«La raccolta dell’uva un disastro: crollo oltre il 70 per cento»

6 Ottobre 2023

De Iure: la peronospora un flagello, servono aiuti subito Colasante: nessuno ricorda un danno simile alle colture

ORTONA . La vendemmia 2023 è ormai agli sgoccioli e quello stilato dagli addetti ai lavori è un bilancio disastroso. Le forti piogge di maggio e giugno, che hanno favorito il proliferare del fungo della peronospora nei vigneti, non hanno permesso di svolgere i trattamenti necessari. Di conseguenza il raccolto è stato scarsissimo: oltre il 70 per cento in meno della produzione. È un dato che spaventa. Numerosi, infatti, sono stati gli agricoltori che non hanno nemmeno iniziato la raccolta dell’uva, proprio perché il fungo ha attaccato perfino gli acini rendendo, il prodotto impossibile da conferire. Un danno enorme, che addirittura sembra sottostimato e che porterà strascichi anche in futuro.
«È andata peggio di come ci aspettavamo», riferisce Carlo De Iure, presidente della cantina sociale San Zefferino di Caldari, «una perdita sul totale di circa il 70%, specialmente su montepulciano e trebbiano. Ma anche le uve giovani hanno risentito di questo grave fenomeno che ha colpito i vitigni a causa delle forti piogge. Ci auspichiamo che ci sia un intervento concreto e tempestivo da parte della Regione, in risposta a tutti quegli agricoltori che non hanno raccolto niente e che hanno comunque affrontato le spese dovute al mantenimento e alla gestione dei terreni. Siamo di fronte a uno stato emergenziale ed è necessario trovare soluzioni subito».
Non disegna un quadro migliore Luigi Colasante, presidente della società cooperativa Progresso agricolo di Crecchio. «Da oltre 400mila quintali di prodotto dell’anno scorso, durante questa vendemmia sono stati raccolti circa 140mila quintali di uva, c’è una perdita grandissima, nei giorni in cui è andata bene abbiamo avuto massimo tremila quintali di uva conferiti», racconta Colasante, «io ho 70 anni, ma nemmeno gli esperti contadini più anziani di me ricordano un danno simile alle colture come quello prodotto dalle piogge di quest’anno che, impedendo agli agricoltori di rientrare nei vigneti e fare i trattamenti, hanno agevolato la diffusione della peronospora. Abbiamo fatto numerose riunioni e chiediamo interventi veloci, si è parlato di aiuti e sostegni, bisogna però stimare i danni subito perché non è possibile aspettare oltre».

- Compiti dell'esercizio -
1. Elenca tutte le località nominate nell'articolo sulla vendemmia.
2. Prosegui l'articolo sulla vendemmia partendo dopo l'ultima frase riportata.
Il materiale riportato di seguito non ha alcun legame con l'articolo sulla vendemmia.

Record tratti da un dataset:
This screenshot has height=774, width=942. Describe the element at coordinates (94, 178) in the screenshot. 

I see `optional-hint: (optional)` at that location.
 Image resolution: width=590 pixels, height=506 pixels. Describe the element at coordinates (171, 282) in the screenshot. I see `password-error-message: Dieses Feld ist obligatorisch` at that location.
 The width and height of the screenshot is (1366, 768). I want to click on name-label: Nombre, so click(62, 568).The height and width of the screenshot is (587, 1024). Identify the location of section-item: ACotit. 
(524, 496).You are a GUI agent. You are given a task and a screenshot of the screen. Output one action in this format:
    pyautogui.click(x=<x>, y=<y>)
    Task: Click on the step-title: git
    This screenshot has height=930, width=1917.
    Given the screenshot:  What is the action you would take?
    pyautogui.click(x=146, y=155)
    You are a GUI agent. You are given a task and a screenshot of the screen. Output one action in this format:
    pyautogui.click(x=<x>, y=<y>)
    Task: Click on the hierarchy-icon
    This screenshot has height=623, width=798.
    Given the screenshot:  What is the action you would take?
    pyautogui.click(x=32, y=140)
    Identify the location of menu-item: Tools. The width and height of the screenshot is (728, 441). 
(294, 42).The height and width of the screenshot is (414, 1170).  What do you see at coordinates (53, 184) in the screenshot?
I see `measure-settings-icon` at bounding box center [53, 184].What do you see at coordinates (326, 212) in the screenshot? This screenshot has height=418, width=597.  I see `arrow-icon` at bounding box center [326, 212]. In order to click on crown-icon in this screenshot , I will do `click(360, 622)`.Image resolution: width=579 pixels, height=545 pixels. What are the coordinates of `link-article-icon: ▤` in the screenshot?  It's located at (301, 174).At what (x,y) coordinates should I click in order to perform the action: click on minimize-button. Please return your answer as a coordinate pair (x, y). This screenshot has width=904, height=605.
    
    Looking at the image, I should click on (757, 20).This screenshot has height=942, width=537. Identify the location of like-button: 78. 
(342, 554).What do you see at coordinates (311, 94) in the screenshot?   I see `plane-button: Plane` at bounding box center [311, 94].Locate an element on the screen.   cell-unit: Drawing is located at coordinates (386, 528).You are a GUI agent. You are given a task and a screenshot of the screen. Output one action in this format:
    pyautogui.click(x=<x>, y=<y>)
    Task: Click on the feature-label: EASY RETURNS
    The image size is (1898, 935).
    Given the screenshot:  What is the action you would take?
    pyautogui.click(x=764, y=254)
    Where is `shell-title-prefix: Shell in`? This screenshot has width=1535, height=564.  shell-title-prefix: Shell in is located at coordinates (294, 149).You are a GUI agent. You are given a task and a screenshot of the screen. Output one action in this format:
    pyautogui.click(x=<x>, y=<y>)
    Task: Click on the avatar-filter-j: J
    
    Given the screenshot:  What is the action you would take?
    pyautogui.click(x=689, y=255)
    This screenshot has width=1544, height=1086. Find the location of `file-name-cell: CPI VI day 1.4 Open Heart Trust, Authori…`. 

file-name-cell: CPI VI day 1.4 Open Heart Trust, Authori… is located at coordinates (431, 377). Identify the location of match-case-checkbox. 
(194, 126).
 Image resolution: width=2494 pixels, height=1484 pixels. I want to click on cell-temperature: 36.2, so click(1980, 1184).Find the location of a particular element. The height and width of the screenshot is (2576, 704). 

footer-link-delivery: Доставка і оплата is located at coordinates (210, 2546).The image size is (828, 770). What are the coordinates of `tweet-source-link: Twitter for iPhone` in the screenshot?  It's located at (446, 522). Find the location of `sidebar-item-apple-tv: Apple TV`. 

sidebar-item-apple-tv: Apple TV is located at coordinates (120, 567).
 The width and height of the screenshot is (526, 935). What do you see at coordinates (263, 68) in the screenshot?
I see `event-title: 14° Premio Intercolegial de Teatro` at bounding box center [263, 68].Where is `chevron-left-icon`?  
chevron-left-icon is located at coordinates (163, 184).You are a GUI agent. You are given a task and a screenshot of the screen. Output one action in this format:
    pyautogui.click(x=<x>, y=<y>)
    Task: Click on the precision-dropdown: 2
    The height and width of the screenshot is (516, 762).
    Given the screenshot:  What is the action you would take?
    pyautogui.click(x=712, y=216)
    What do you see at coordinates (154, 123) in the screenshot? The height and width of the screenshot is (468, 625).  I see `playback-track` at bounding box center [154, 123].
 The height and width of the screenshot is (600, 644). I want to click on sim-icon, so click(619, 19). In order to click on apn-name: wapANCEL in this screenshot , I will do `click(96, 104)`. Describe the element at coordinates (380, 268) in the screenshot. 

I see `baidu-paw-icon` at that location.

- Risposte ai punti -
1. Ortona, Caldari, Crecchio

2.
Non è solo l’umidità il problema di quest’annata, anche la successiva siccità ha appesantito la situazione. A sottolinearlo Daniele Ferrante, direttore di produzione di Cantina Tollo, che conferma i dati snocciolati fino a ora, riportando la stessa percentuale di perdita e dichiarando una produzione di circa il 35 per cento. «Viviamo un momento difficile», rimarca Ferrante, «dopo che abbiamo registrato più di 50 giorni di pioggia tra maggio e giugno, una bagnatura del fogliame quasi quotidiana che ha favorito lo sviluppo del patogeno fino all’acino. A questo si aggiunge la siccità estiva che abbiamo subito dopo che i terreni non erano stati lavorati e abbiamo così assistito a un processo di scarsa crescita degli acini». E conclude con una piccola analisi sui vini prodotti: «A livello di qualità i bianchi di questo anno si possono definire comunque buoni, i rossi invece hanno meno alcol e meno struttura del 2022».